I have kept them in my life and heart for all these years, Scout, Jem, Dill, Calpurnia, and most of all Atticus. I read To Kill a Mockingbird when my world was changing and the people around me, the adults around me, were frightened and sometimes mean in their talk of the world, of race. Alabama and Mississippi were battlegrounds and the adults feared that Georgia was next. An avalanche of change, left me confused and afraid, and looking for answers that I did not find, because the adults were wrong.

When I read the book, I clung to Atticus. I longed to sit in his lap and get soothing answers to my questions, answers that felt right, that matched what I thought the world would be. I wanted him to explain to me how anyone could kill little girls my age, and why they could be allowed to get away with it. I still find it comforting to read the book again or watch the movie. Gregory Peck will always be the voice I hear with Atticus' words

Harper Lee’s book, Go Set a Watchman, is not a new book and it is not a sequel. It is the parent of Mockingbird driven by the feelings that the massive changes in the south and in our country were creating in sons and daughters of the south. As a young woman in the 50’s Jean Louise faces the same conflict I felt as a young girl in the 60’s. This book helps me understand why Mockingbird rang so true to me. Jean Louise is not the narrator, but her voice drives the story. I understand why the editors pushed her to take the voice of Scout and write that story. Scout had the clarity that only a child can have, when the world is always black and white in every sense of the word. The Atticus that young Scout grew up with could never remain the perfect icon for an adult Jean Louise.

Initially I wanted to read Watchman just to hear the voices of my old friends again. But I was afraid, afraid I would lose the Atticus who had been my rock. I know the world is populated with generations of Atticus’ children, women and men too, who found comfort, guidance and hope from the man who lived in Scout’s words.  He is still there for Jean Louise, and like her, we all need to come to terms with Atticus as a human being. If only Gregory Peck could play the role again and give us the complexity that comes with living in the world and looking at the world through adult eyes.
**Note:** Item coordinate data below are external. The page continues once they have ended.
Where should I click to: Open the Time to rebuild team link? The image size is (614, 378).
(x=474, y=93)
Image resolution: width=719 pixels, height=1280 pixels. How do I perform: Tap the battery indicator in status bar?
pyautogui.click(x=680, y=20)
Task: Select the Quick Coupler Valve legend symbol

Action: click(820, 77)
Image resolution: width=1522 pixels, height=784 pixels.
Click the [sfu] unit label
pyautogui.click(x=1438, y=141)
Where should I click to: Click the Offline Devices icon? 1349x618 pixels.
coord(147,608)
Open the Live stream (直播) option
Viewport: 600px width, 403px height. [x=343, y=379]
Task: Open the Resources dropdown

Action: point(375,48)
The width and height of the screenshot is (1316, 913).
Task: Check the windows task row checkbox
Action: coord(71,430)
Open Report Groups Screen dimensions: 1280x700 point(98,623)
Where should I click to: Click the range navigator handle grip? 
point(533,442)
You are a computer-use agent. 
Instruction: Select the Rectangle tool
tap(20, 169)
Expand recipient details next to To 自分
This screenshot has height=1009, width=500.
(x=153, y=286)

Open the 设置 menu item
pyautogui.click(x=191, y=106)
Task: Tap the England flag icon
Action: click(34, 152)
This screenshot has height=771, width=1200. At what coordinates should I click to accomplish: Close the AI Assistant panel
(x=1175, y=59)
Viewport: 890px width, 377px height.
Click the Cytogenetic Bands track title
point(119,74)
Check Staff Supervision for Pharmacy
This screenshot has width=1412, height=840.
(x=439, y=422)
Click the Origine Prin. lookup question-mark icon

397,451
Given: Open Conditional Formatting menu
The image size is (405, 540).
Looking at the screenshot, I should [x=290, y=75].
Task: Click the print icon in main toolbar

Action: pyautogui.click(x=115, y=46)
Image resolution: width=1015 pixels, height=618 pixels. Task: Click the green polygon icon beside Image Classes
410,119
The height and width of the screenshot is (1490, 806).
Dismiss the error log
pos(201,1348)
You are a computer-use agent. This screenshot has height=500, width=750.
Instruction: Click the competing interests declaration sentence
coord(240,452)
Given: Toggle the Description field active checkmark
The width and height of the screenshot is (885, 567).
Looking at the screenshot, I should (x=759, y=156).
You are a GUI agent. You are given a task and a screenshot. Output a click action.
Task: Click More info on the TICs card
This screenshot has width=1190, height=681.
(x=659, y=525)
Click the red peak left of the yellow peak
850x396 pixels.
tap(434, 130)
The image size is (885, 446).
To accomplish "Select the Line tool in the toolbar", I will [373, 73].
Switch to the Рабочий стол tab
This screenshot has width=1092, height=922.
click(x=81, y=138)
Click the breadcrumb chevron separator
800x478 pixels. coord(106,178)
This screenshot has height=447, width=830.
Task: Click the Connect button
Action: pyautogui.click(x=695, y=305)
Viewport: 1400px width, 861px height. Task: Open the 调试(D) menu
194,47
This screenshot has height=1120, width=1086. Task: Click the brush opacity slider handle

Harper Lee has avoided interviews since 1964. She told Oprah Winfrey, at a luncheon, that everyone thought she was Scout, but she was really Boo. I think all the characters have a lot of Harper Lee in them. It is Harper Lee who gave birth to Atticus Finch, and you can see the beginnings of him in Watchman. I found myself just as lost in Jean Louise as I was in Scout, but for different reasons. Jean Louise brought back to me the emotions and uncertainty that I felt as I read Mockingbird for the first time. Atticus is not filtered through the eyes of a child. Scout was not afraid when she faced the mob because her innocence kept her from knowing the danger and tamed the mob. Jean Louise does not have that innocence, but she still looks at her father as if he is perfect. Discovering he is not is the essence of this book.

There is nothing to fear in Watchman, Atticus lives. Understanding that this is fiction and that the form of Atticus was still evolving does not change the role he plays in Mockingbird. He remains a moral compass that will always be a part of who I am and who many of us have become. We have just had to grow up.